If uber-Keynesian and New York Times columnist Paul Krugman wants to find paradise, he should journey down to Argentina. Immediately following the International Monetary Fund's censure over fudging its economic data, the government has frozen prices on every item in the nation's supermarkets. This just begs the question of why the Argentinean government needs to lie about its economic statistics. The answer is simple really. Like any state, it wants to paint itself in the best light by presenting a Potemkin village of happy citizens and a booming economy. In reality, the people in Argentina are suffering under a brutal bout of inflation. Private economists estimate the inflation rate has reached 30%- the very definition of hyperinflation.
Try as they might to deny it, this is the Keynesian wet dream playing out in living color. To finance government spending, the Central Bank of Argentina has been putting the pedal to the metal of his its printing press. Under Keynesian theory, the economy should be taking off like Bill Clinton alone with a White House intern. Instead, there is panic in supermarkets as people are trying to ditch the peso in favor of, well, just about anything.
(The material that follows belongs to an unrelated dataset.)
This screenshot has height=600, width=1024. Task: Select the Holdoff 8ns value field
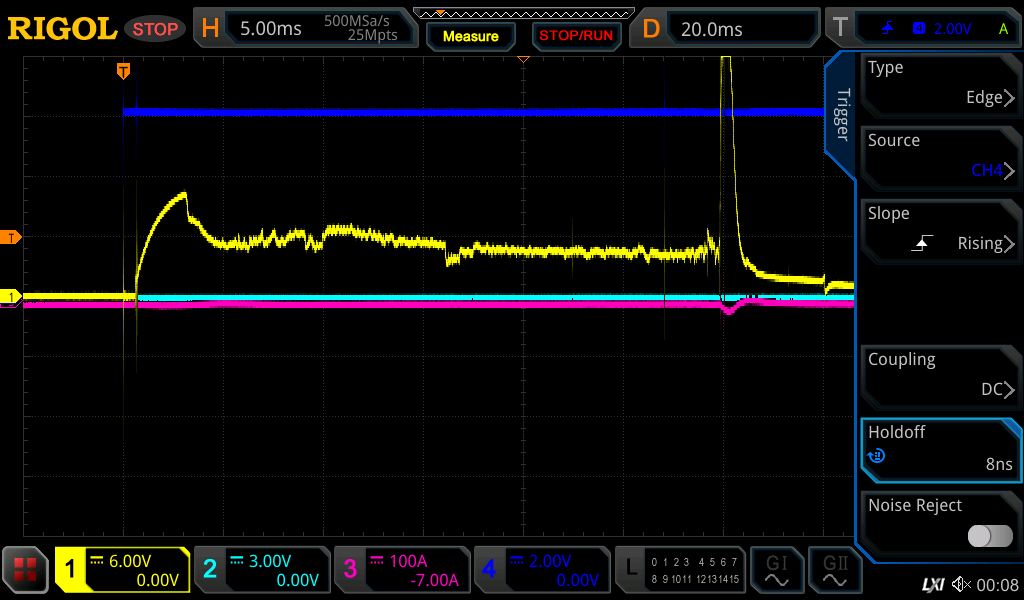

This is not the first time Argentina has wrecked its economy. In fact, it's the fourth time in forty years. President Cristina Fernández de Kirchner has merely adopted the tried-and-true method of using increased government intervention to undo the mistakes of previous policy. Critics have called her administration corrupt, deceptive, and eager to assist big business with favorable regulations. In other words, she is pulling the reigns of government as any other president would. The only difference is that Kirchner has managed to destroy a national currency faster than the rest of the developed world.
But don't count the United States out of the global race toward monetary self-destruction just yet. With over a trillion dollars floating around the banking system and Federal Reserve Chairman Ben Bernanke intent on eroding even more of the greenback's value to boost the economy, there is no telling when the whole convoluted scheme will blow up in his face. We are already in "uncharted territory" according to Julia Coronado, chief economist for North America at BNP Paribas. The day of reckoning for the US dollar could come any day now.
Americans should start looking at Argentina as a sign of what's to come rather than a possible vacation destination. And they should start looking at gold as a safe haven instead of their bank accounts.